## Study questions:
- A) Please repeat the part of the essay on technology and limits that opens with the words containing "Glib corporate-futurists and" and closes with "paid) for them.", swapping "tree-trunk" for "tree stump".
- B) Answer these questions from the essay on technology and limits:
(i) According to the essay, what is transformation not?
(ii) Which omnipredicate did theologians find impinging on omniscience?
(iii) What would the almost infinitely knowledgeable still need to negotiate the contending values in their own souls?

It seems to me that altogether too many technophiles, in their zeal to embrace the prospect of the technological transformation of some customary human limits, seem to have been seduced as well by a dream of the outright transcendence of all limits. Glib expressions of a faith that technology is sure to put literally every limit up for grabs are actually so commonplace in the literature of corporate-futurism and especially market libertarian technophilia -- not to mention its California cousins in the technophiliac-modes of the libertarian New Age -- that it's hard not to get caught up a bit in the marvelous enthusiasm and momentum of it all.
But it is important to remember that transformation is not transcendence.
Ineradicable Finitude and Kicking the Transcendental Temptation
It doesn't diminish the sense or significance of the transformative impact of technological development to realize that even as we hurdle over our present limits we will find ourselves defined by new limits just the same. Even the almost infinitely powerful would still need managers of some kind to help negotiate compromises among their contending ends in a universe of finite resources. (Yes, they would still need government.) So too, the complex historical legacies of upbringing and association ensure that even the almost infinitely knowledgeable would still need therapists of some kind to help negotiate the contending values in their own souls. (Yes, they would still need culture.)
It pays to recall that theologians never have been able comfortably to manage the reconciliation of the so-called omnipredicates of an infinite God. Just when they got a handle on the notion of omnipotence, they would find it impinging on omniscience. If nothing else, the capacity to do anything would seem to preclude the knowledge of everything in advance. And of course omnibenevolence never played well with the other predicates. How to reconcile the awful with the knowledge of it and the power to make things otherwise is far from an easy thing, after all. Quite apart from troubling the sleep of the faithful, though, I think there are lessons for transcendental technophilia in these moldy meditations.
Or, to put the point in more pragmatic terms: “Permitted in principle by the laws of physics” is a larger set of propositions than “stuff that can be plausibly engineered” is a larger set of propositions than “stuff people actually want” is a larger set of propositions than “stuff people are willing to pay for” is a larger set of propositions than “things people still want in the longer-term that they wanted enough to pay for in the shorter-term.”
Glib corporate-futurists and other hype-notized technophiliacs are of course notoriously quick to pronounce outcomes “immanent” and “inevitable” (genetically-engineered immortality! nanotech abundance! uploading consciousness! superintelligent AI! bigger penises!), just because a survey of science at the moment implies to them that an outcome they especially desire or dread is “permitted in principle by the laws of physics.” But nested within that set like concentric rings on a tree-trunk are ever more restricted and more plausible sets, of which the target set at the center is the set of things people tend to still want enough over the longer-term that they are satisfied to pay (or have paid) for them.

## Entries shown:
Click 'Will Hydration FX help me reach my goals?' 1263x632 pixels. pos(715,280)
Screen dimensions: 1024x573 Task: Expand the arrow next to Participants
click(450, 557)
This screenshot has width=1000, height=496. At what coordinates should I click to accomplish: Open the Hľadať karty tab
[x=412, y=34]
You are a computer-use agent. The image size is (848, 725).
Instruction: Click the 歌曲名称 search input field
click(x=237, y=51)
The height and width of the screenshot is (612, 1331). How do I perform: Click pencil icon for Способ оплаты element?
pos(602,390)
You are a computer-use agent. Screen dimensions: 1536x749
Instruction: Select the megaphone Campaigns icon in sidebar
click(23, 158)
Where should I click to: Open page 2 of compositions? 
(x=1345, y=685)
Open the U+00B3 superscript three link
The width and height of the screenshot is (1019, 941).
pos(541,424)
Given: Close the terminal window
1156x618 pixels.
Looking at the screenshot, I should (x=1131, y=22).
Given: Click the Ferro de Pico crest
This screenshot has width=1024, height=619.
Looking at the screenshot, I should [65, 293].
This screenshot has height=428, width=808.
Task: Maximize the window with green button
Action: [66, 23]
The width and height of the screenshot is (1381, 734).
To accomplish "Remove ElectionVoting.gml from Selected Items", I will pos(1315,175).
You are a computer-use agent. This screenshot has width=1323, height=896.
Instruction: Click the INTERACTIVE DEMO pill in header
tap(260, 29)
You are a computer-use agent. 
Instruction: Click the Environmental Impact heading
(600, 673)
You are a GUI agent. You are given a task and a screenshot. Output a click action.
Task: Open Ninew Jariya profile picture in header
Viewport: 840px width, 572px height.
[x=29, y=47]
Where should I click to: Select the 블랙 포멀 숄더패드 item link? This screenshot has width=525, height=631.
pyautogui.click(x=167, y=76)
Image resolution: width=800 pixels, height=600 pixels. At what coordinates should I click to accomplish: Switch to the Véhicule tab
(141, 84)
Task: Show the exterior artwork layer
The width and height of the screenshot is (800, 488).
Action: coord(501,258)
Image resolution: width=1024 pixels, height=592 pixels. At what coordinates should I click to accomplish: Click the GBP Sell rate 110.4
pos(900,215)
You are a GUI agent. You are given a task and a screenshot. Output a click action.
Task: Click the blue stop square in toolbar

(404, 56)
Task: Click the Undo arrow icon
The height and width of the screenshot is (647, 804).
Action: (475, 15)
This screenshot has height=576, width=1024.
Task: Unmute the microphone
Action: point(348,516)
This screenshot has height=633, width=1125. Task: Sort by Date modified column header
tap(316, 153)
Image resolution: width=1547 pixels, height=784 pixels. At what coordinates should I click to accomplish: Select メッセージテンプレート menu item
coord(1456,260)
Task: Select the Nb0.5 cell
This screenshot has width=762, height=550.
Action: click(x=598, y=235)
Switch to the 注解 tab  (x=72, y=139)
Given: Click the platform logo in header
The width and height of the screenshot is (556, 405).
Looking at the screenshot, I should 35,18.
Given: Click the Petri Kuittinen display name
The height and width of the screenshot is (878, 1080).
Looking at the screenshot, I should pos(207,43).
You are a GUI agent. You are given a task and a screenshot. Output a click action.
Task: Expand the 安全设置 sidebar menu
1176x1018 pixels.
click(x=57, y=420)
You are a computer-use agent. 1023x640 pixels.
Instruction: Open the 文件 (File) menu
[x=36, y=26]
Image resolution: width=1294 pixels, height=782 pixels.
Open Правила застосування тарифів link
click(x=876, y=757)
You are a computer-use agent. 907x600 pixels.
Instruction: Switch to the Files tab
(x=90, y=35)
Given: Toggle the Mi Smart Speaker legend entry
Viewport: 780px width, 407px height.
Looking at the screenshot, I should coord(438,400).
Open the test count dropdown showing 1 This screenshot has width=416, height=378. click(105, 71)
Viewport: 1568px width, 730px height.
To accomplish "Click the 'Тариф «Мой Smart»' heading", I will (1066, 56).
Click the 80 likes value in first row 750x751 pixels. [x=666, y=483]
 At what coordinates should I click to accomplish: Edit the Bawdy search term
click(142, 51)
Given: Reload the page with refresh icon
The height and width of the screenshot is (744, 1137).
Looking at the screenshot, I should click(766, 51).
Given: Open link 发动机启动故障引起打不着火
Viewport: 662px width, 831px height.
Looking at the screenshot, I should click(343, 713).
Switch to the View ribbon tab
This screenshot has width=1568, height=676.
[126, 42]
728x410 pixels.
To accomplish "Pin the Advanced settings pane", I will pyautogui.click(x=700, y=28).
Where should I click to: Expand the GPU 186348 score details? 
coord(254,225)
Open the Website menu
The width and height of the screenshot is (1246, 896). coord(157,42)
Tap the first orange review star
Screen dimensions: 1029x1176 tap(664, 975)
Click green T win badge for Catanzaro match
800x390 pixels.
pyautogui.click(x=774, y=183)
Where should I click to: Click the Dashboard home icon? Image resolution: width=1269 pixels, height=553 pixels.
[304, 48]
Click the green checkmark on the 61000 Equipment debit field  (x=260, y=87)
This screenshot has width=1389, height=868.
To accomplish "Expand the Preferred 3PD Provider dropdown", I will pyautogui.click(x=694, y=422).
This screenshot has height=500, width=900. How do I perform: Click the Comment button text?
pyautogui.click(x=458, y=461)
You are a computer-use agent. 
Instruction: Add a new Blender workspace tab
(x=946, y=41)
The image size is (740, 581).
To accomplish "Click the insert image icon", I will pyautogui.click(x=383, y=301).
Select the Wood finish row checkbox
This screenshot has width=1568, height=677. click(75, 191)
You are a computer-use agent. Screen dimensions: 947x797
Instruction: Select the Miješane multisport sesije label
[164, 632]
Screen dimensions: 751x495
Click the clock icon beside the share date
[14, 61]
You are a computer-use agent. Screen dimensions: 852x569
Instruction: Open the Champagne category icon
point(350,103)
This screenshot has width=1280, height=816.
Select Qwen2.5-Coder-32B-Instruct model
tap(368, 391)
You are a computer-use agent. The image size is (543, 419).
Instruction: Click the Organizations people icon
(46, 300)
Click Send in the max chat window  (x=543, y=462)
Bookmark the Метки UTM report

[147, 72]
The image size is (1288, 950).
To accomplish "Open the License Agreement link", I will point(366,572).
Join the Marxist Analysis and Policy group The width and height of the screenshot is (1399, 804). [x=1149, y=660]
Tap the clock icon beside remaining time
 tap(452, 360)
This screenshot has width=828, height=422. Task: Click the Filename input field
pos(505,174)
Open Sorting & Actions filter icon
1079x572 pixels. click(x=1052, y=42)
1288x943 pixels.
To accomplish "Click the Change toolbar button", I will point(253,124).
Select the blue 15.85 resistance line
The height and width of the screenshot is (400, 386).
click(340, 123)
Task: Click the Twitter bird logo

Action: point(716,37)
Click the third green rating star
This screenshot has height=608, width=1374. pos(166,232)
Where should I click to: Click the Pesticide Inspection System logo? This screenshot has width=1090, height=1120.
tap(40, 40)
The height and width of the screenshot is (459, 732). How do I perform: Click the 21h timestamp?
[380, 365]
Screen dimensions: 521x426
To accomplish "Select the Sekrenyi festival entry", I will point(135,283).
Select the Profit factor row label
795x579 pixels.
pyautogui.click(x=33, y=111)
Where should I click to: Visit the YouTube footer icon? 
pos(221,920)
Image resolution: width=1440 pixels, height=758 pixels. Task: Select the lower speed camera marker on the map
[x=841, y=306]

## Answers for the tasks:
- A)
Glib corporate-futurists and other hype-notized technophiliacs are of course notoriously quick to pronounce outcomes “immanent” and “inevitable” (genetically-engineered immortality! nanotech abundance! uploading consciousness! superintelligent AI! bigger penises!), just because a survey of science at the moment implies to them that an outcome they especially desire or dread is “permitted in principle by the laws of physics.” But nested within that set like concentric rings on a tree stump are ever more restricted and more plausible sets, of which the target set at the center is the set of things people tend to still want enough over the longer-term that they are satisfied to pay (or have paid) for them.

- B)
(i) Transcendence.
(ii) Omnipotence.
(iii) Therapists of some kind.